Each line below from the one containing "Click the 属性のタイプ column header" through the one containing "Task: Click the conEmployee. Open () line" is to be given again exactly, and no line outside that span.

→ Data for this task:
______________________________

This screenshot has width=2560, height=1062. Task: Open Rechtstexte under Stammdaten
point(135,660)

______________________________

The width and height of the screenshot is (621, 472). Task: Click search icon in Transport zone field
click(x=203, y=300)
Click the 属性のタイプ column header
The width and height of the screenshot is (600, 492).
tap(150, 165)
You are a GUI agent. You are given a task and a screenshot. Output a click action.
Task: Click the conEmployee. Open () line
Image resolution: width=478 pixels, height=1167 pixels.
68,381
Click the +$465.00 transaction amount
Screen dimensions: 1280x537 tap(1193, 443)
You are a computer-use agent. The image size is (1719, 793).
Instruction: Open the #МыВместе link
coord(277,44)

______________________________

→ Response:
Click the 属性のタイプ column header
The width and height of the screenshot is (600, 492).
tap(150, 165)
You are a GUI agent. You are given a task and a screenshot. Output a click action.
Task: Click the conEmployee. Open () line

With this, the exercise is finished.